Give Your Patio Floor Some TLC
Like washing your kitchen floor, it’s a good idea to remove the summer and fall grit from your patio before winter sets in. Power wash the base of your patio to easily cut through the dirt and debris that’s built up. If you have pavers, now’s a good time to weed between the cracks and apply new sand.
Clean the Grill
Whether you’re a winter griller or not, fall’s not a bad time to give your grill a little TLC. After all, it works hard helping you cook up some delicious food. Fire it up for several minutes to help burn off any residue. Turn it off and use a ball of aluminum foil to scrape off any stubborn bits. (You might want to use tongs to hold the aluminum ball.) Finally, after your grill has cooled, wash the outside with soapy water to remove any grime.
What Are the Effects of Leaving Patio Furniture Out All Year?
This is the question we see the most: Can you leave your furniture outside all winter? Yes, you can. The fabrics and frames are high quality and they were built with the elements in mind. But, with that being said, there are some things that can happen to your furniture when you leave it outside to battle the wind, snow, and rain, and it doesn’t matter how well the outdoor furniture is built.
The Lifespan Will Decrease – While your outdoor furniture will likely survive the winter, the materials will still take a beating. With the winds and snowfall seen in the KC Metro, it is inevitable. By bringing your furniture inside, you can eliminate this wear and tear and greatly extend your high-end patio furniture’s lifespan.

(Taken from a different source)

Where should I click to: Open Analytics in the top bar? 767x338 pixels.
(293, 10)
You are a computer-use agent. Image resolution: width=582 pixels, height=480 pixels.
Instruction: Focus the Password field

The Outdoor Furniture Will Get Filthy – As you can imagine, with full exposure to the elements, anything left outside will get covered in dirt, mud, grime, and anything else the wind blows in. So, when it does come time to use your patio furniture again, you will first have to dedicate several hours to cleaning it up.
There Is a Risk of Damage or Theft – When you leave your outdoor furniture outside, you also put it at risk of being stolen or getting damaged. A strong windstorm could blow it away, or a heavy snowfall could ruin the cushions.